WHAT THE EXERCISE ASKS: The result should be an exact copy of the data, free of pictures.

RECORDS FOR THIS EXERCISE:
━━━━━━━━━━
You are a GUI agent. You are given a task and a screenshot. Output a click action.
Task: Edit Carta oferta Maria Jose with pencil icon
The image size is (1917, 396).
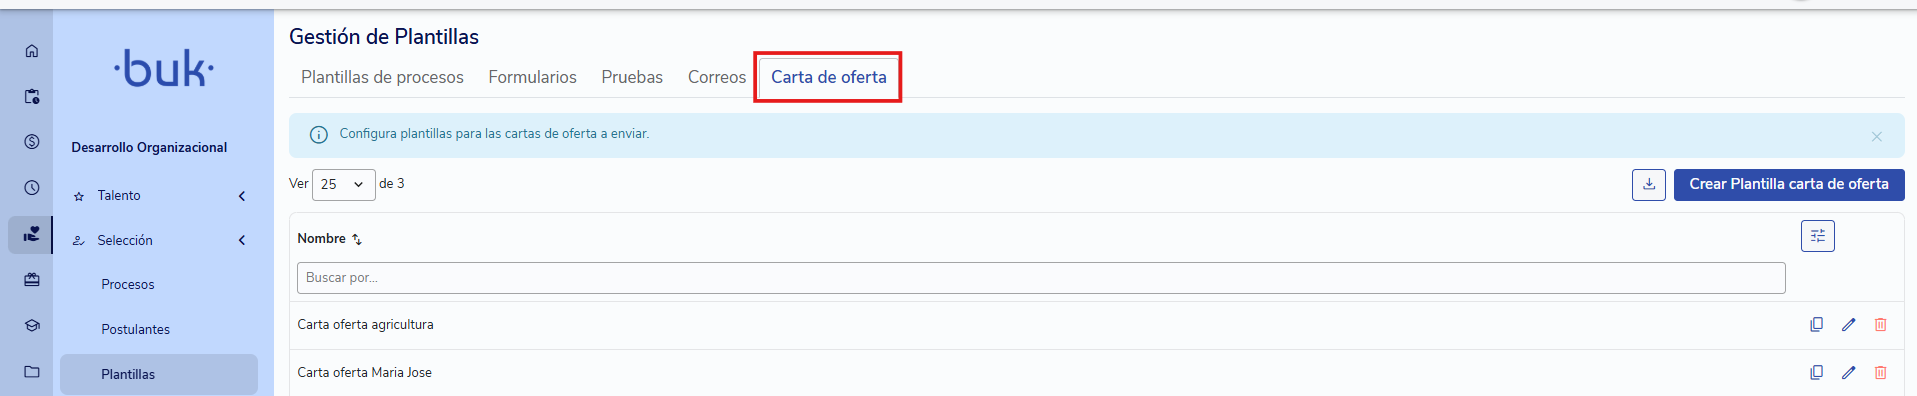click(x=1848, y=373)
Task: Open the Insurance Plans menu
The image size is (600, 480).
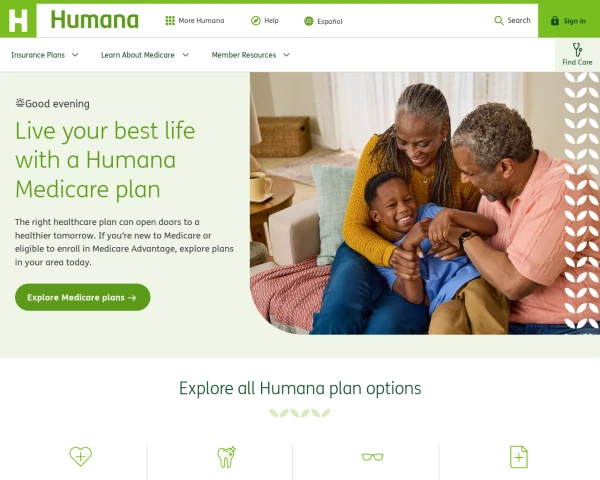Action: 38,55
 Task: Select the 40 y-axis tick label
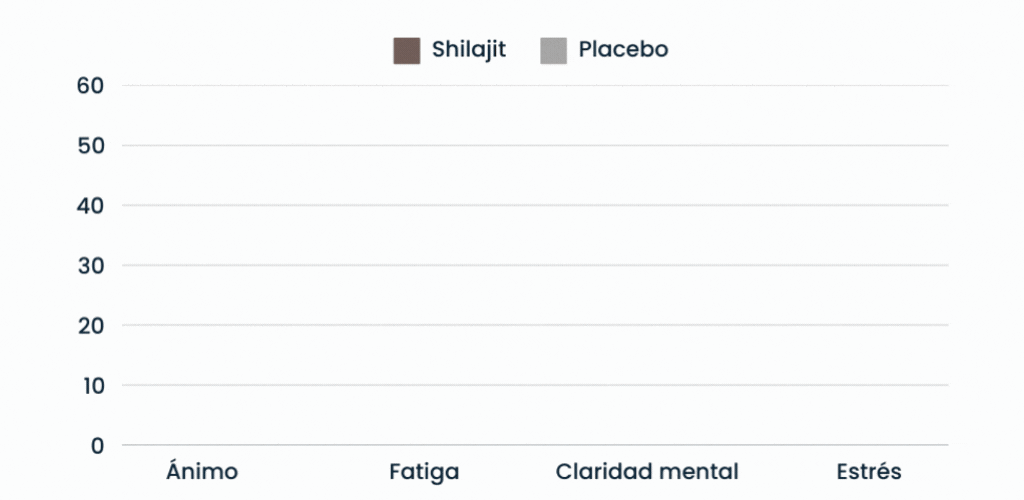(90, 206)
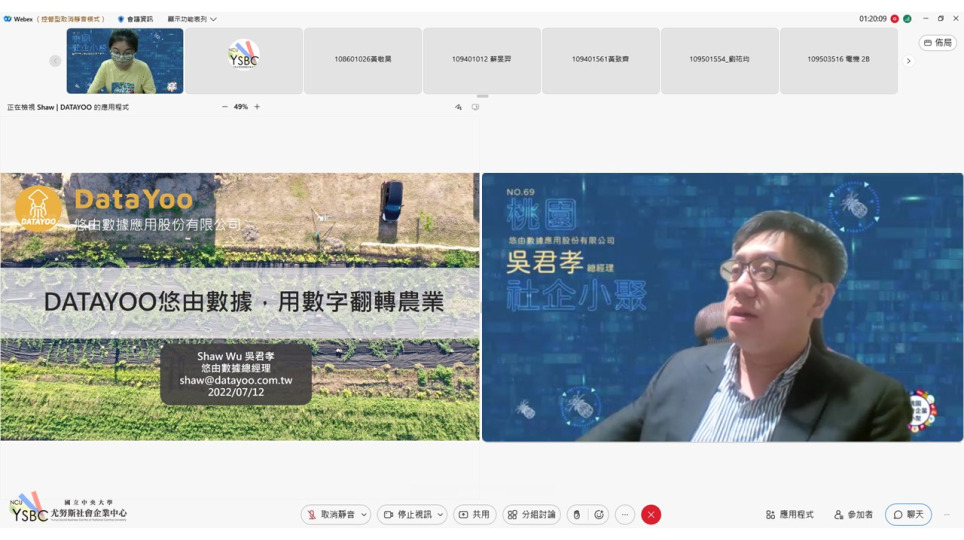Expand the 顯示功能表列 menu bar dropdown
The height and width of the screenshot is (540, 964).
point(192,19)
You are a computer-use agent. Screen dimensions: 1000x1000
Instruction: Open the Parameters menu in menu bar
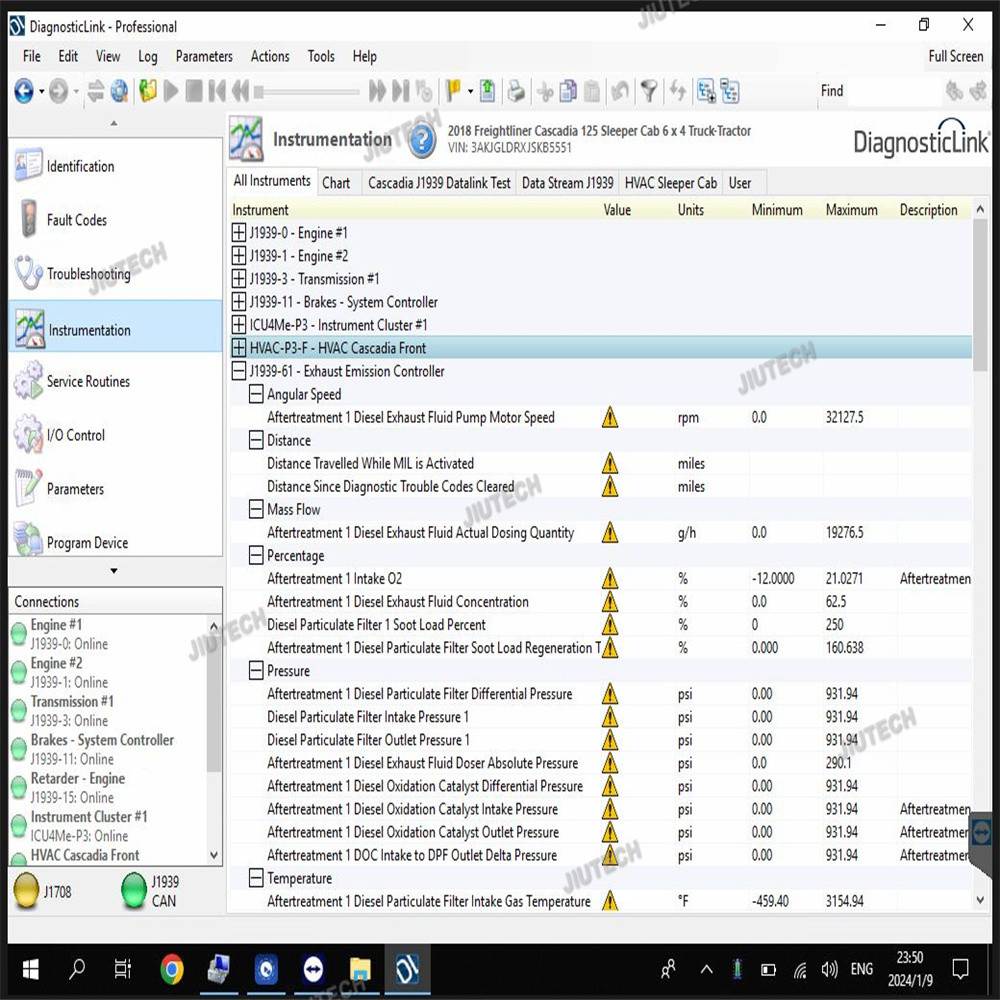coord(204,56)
━━━━━━━━━━
SOLUTION TO THE PROBLEM:
You are a GUI agent. You are given a task and a screenshot. Output a click action.
Task: Edit Carta oferta Maria Jose with pencil icon
The image size is (1917, 396).
click(x=1848, y=373)
Task: Open the Insurance Plans menu
The image size is (600, 480).
Action: 38,55
 Task: Select the 40 y-axis tick label
(90, 206)
Expand the 顯示功能表列 menu bar dropdown
The height and width of the screenshot is (540, 964).
point(192,19)
You are a computer-use agent. Screen dimensions: 1000x1000
Instruction: Open the Parameters menu in menu bar
coord(204,56)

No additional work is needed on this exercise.